De Tirofijo a Timochenko

Muchos serán los que cuestionen la iniciativa del presidente Juan Manuel Santos Calderón a la hora de sentarse a intentar dialogar con las FARC. Pero quienes conocen la realidad colombiana saben que la orografía de ese país hace casi inviable la victoria final del Ejército sobre unos terroristas constituidos en guerrilla. Y mientras un presidente de la República puede seguir buscando durante años la gloria en el campo de batalla, serán muchos los compatriotas en aldeas apartadas e indefendibles por la autoridad los que vayan perdiendo la vida en un enfrentamiento en el que ellos sólo pueden ser víctimas.

────────

**RETOS:**
**1)** Responde según el texto sobre las FARC:
(a) ¿Con qué grupo intenta dialogar el presidente Juan Manuel Santos Calderón?
(b) ¿Qué hace casi inviable la victoria final del Ejército?
(c) ¿Quiénes irán perdiendo la vida mientras un presidente busca la gloria en el campo de batalla?
**2)** Devuelve sin cambios el fragmento del texto sobre las FARC que empieza en "Muchos serán los" y termina en "pueden ser víctimas.".
Las líneas no hacen falta para nada.

[Algunas líneas]
────────

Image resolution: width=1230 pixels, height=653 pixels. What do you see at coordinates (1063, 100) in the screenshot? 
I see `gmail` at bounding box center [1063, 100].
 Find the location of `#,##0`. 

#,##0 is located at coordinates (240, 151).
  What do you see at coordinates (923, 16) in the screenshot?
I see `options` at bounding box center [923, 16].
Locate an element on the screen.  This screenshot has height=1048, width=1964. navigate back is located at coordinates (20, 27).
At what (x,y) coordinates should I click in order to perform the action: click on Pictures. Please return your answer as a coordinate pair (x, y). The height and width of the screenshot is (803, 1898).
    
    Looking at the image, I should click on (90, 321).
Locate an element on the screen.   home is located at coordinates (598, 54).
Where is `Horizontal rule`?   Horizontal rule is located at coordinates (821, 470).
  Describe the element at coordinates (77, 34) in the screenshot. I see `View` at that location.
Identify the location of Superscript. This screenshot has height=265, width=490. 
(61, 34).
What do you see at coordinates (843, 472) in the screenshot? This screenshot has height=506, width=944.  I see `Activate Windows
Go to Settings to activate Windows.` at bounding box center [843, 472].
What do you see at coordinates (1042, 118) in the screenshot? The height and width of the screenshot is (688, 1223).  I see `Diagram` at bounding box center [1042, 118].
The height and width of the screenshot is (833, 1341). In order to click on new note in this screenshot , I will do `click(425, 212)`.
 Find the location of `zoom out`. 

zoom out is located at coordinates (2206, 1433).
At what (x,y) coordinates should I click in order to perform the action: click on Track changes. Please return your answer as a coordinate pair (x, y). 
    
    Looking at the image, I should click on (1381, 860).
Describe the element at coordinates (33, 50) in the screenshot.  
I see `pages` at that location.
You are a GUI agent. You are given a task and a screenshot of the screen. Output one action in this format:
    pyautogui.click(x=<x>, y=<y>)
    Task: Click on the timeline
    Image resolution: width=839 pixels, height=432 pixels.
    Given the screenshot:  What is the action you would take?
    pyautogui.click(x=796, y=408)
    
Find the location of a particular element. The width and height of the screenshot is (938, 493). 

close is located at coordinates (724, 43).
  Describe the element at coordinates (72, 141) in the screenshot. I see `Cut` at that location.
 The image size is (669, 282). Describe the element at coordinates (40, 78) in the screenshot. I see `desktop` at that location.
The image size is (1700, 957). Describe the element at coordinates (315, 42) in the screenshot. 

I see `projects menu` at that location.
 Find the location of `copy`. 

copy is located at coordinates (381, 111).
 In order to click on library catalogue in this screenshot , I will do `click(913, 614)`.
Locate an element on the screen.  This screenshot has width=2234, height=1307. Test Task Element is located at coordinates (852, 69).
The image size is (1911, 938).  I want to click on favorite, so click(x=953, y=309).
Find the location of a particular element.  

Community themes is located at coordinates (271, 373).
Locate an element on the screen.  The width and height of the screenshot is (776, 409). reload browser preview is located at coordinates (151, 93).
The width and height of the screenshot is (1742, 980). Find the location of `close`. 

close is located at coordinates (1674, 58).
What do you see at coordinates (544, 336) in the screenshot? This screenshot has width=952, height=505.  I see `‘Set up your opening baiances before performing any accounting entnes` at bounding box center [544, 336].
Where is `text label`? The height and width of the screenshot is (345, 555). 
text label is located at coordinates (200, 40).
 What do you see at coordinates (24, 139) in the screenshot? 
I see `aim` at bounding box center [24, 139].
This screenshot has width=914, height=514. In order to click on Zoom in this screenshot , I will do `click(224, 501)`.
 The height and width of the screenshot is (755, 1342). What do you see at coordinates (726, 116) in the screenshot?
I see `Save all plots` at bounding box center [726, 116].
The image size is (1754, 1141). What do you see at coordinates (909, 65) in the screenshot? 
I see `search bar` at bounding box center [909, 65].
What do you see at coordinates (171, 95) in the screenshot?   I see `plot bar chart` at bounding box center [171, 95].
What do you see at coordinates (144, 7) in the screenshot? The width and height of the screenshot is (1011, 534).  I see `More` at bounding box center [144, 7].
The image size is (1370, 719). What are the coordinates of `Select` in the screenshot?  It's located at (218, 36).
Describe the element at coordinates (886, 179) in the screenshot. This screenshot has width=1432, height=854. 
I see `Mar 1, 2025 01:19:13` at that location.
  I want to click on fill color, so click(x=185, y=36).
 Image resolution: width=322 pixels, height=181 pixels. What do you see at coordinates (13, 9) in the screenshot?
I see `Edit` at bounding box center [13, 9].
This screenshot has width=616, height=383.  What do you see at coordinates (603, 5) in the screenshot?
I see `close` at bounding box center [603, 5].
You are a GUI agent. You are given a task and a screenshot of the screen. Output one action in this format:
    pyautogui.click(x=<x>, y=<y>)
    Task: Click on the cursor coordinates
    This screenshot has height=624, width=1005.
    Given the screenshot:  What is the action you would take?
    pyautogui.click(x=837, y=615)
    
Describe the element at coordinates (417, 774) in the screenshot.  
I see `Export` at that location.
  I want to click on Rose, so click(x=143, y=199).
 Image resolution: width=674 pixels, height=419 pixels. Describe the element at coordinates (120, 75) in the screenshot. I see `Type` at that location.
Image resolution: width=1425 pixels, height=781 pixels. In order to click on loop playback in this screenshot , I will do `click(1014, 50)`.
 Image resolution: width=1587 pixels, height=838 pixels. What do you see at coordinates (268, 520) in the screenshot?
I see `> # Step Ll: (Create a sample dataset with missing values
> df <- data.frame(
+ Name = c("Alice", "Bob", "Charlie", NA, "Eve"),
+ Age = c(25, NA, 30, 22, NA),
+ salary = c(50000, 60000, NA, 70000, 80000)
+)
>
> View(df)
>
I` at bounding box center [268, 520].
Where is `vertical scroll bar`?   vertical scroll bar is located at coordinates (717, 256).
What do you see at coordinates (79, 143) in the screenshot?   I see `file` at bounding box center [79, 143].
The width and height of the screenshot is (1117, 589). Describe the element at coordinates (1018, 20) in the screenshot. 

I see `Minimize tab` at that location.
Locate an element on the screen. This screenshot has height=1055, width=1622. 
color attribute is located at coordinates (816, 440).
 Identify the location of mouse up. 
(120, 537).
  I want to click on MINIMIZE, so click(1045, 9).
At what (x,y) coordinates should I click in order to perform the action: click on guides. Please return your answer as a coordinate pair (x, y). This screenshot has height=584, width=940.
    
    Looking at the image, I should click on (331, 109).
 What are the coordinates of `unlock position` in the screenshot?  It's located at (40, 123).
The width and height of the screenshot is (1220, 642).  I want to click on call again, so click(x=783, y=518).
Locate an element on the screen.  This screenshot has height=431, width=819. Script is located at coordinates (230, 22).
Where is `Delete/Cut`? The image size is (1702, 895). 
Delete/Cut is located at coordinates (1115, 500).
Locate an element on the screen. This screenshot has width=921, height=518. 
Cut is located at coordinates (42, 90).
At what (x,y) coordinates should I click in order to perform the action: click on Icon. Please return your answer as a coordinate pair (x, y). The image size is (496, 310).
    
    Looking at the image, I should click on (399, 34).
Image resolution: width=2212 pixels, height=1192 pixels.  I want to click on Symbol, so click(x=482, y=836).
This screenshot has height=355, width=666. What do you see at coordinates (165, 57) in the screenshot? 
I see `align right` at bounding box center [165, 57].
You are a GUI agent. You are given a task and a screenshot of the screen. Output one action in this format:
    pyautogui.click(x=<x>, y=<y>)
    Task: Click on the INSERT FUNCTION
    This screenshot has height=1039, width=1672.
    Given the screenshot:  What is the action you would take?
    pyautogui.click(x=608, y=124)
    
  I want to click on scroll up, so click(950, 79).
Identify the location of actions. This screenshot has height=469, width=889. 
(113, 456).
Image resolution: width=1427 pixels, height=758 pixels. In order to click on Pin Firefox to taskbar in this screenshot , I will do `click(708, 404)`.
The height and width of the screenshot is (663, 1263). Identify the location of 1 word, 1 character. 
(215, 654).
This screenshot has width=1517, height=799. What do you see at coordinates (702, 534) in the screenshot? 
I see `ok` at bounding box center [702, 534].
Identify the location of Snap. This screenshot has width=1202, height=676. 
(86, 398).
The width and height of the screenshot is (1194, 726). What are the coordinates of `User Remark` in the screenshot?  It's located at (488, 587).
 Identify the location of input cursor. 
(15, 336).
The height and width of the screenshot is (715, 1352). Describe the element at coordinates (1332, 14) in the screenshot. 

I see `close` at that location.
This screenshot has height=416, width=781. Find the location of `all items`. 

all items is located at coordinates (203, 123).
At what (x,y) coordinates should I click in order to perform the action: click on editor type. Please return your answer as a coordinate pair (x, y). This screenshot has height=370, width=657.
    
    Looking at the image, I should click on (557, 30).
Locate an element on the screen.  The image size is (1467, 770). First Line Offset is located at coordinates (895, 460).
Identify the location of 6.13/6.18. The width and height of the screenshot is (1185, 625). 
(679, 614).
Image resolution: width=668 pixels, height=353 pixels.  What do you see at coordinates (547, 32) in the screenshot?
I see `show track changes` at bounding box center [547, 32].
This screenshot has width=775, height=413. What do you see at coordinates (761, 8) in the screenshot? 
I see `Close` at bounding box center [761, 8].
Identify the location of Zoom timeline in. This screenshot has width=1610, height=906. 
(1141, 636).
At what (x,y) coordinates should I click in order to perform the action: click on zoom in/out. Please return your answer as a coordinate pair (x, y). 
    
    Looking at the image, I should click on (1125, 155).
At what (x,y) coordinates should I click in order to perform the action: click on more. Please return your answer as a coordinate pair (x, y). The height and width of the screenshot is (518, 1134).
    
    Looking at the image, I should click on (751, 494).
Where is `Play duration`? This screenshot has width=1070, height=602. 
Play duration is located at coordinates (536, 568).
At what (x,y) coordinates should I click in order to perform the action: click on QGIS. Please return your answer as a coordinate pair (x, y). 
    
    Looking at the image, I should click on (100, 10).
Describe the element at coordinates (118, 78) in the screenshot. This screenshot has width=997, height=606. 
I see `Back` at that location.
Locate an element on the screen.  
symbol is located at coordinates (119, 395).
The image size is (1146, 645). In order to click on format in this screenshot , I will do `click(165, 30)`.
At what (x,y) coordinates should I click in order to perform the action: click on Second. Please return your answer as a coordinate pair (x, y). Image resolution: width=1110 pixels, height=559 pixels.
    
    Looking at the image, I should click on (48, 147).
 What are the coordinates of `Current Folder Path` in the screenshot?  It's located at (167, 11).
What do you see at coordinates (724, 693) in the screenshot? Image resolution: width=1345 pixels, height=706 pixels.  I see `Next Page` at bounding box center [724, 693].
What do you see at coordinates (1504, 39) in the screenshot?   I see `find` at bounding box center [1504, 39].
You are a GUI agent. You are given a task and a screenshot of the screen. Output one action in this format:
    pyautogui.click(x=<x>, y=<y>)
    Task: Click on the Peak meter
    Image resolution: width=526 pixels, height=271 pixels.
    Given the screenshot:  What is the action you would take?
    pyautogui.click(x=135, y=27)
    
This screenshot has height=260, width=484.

────────

**RESULTADOS:**
**1)**
(a) Con las FARC.
(b) La orografía del país.
(c) Muchos compatriotas en aldeas apartadas e indefendibles por la autoridad.

**2)**
Muchos serán los que cuestionen la iniciativa del presidente Juan Manuel Santos Calderón a la hora de sentarse a intentar dialogar con las FARC. Pero quienes conocen la realidad colombiana saben que la orografía de ese país hace casi inviable la victoria final del Ejército sobre unos terroristas constituidos en guerrilla. Y mientras un presidente de la República puede seguir buscando durante años la gloria en el campo de batalla, serán muchos los compatriotas en aldeas apartadas e indefendibles por la autoridad los que vayan perdiendo la vida en un enfrentamiento en el que ellos sólo pueden ser víctimas.